> **Work required**
Please write out all of the records below word for word, leaving out the pictures.

::: Task input :::

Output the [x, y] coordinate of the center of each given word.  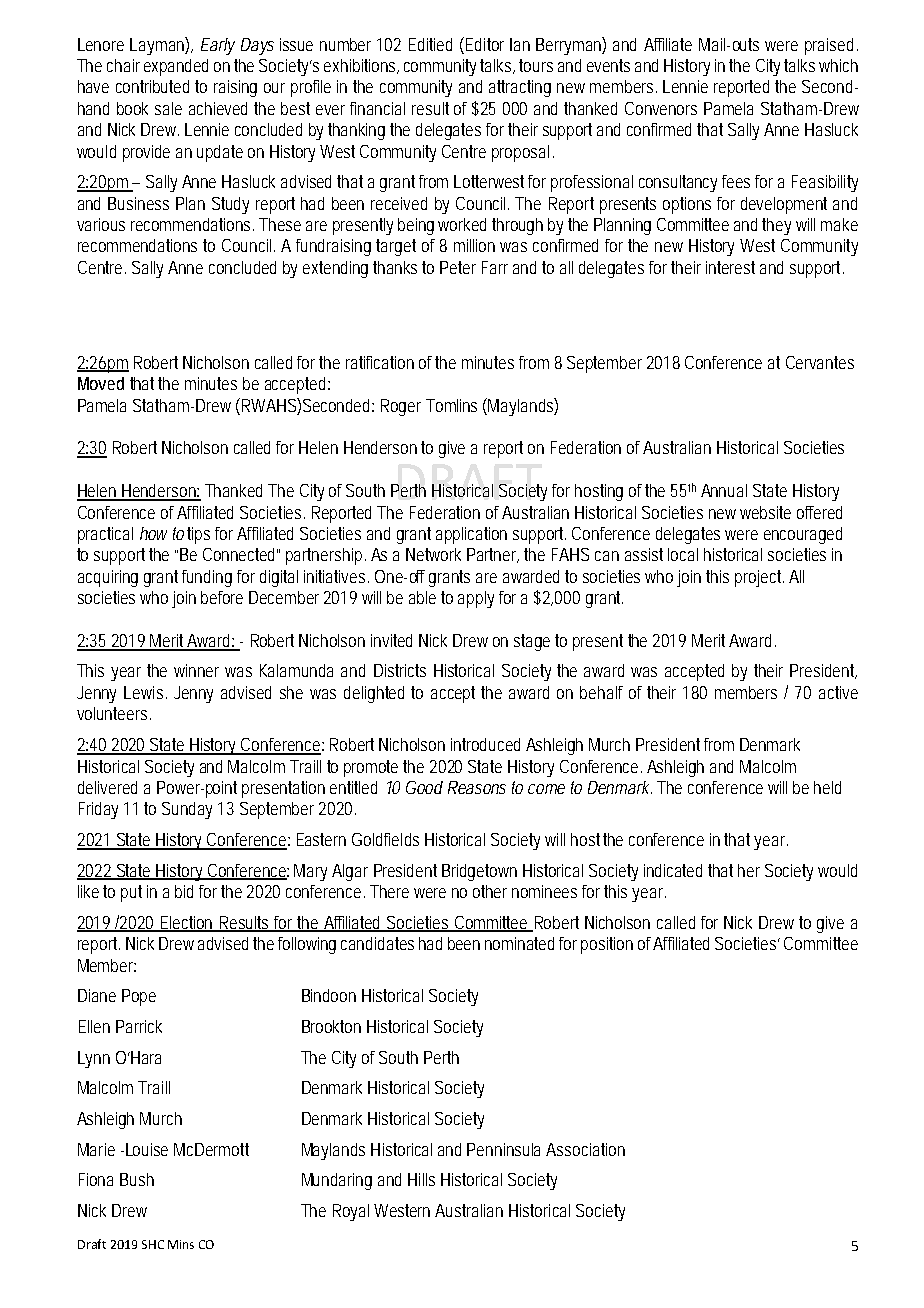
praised [829, 46]
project [759, 578]
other [490, 891]
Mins [181, 1244]
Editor [483, 44]
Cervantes [820, 362]
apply [476, 599]
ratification [380, 362]
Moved [101, 383]
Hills [421, 1179]
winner [196, 670]
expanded [176, 67]
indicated [673, 870]
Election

:::

> **Response for this exercise**
Output the [x, y] coordinate of the center of each given word.  
praised [829, 46]
project [759, 578]
other [490, 891]
Mins [181, 1244]
Editor [483, 44]
Cervantes [820, 362]
apply [476, 599]
ratification [380, 362]
Moved [101, 383]
Hills [421, 1179]
winner [196, 670]
expanded [176, 67]
indicated [673, 870]
Election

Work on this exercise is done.